* Task goal *
Offset every coordinate in the answers by -67 and write out the listing again, requests included, starting at the line that contains "Move Projet démo" and ending at the line that contains "Action: (x=485, y=50)". Give only those lines.

* Task inputs *
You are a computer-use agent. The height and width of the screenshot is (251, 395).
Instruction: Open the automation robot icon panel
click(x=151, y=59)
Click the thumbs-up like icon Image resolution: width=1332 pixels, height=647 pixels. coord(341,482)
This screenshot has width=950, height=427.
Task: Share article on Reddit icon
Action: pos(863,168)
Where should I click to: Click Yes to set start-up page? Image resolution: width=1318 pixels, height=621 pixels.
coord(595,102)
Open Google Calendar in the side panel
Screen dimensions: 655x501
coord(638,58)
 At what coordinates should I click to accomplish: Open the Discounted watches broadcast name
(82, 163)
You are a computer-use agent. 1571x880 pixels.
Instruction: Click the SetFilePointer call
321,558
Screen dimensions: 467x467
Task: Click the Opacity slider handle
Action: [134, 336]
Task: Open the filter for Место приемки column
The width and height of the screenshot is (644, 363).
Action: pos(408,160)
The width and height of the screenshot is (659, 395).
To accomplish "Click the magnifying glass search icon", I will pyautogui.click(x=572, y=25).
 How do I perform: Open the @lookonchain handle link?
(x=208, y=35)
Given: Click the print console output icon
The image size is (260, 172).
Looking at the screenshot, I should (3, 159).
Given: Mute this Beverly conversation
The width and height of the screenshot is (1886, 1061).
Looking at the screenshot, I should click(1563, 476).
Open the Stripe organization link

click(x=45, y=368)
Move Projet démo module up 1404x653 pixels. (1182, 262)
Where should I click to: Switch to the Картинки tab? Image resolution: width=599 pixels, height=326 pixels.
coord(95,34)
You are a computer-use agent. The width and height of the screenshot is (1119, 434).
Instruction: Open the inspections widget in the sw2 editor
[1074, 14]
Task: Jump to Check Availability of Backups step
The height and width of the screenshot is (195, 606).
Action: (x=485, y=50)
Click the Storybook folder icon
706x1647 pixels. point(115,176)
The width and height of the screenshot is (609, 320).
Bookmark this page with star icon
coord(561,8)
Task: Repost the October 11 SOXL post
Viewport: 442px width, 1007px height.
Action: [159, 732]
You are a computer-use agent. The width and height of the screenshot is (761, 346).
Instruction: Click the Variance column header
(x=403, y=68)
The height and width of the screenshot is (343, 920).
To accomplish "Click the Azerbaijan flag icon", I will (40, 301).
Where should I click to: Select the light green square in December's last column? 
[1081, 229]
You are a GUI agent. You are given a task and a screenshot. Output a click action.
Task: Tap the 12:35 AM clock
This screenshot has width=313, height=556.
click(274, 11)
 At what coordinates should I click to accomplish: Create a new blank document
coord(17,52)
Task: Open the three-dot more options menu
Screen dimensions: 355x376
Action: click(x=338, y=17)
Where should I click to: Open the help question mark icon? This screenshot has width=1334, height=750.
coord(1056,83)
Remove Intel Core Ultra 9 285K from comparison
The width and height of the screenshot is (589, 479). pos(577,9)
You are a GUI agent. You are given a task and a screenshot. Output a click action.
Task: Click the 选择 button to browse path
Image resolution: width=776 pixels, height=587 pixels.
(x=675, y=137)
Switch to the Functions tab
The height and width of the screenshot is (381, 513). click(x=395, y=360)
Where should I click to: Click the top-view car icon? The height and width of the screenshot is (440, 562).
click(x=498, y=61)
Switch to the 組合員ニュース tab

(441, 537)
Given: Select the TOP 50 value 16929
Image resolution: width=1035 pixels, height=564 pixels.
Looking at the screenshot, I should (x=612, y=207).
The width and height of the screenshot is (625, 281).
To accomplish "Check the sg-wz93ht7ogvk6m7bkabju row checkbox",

* Output for this task *
Move Projet démo module up 1404x653 pixels. (1115, 195)
Where should I click to: Switch to the Картинки tab? Image resolution: width=599 pixels, height=326 pixels.
coord(28,-33)
You are a computer-use agent. The width and height of the screenshot is (1119, 434).
Instruction: Open the inspections widget in the sw2 editor
[1007, -53]
Task: Jump to Check Availability of Backups step
The height and width of the screenshot is (195, 606).
Action: (x=418, y=-17)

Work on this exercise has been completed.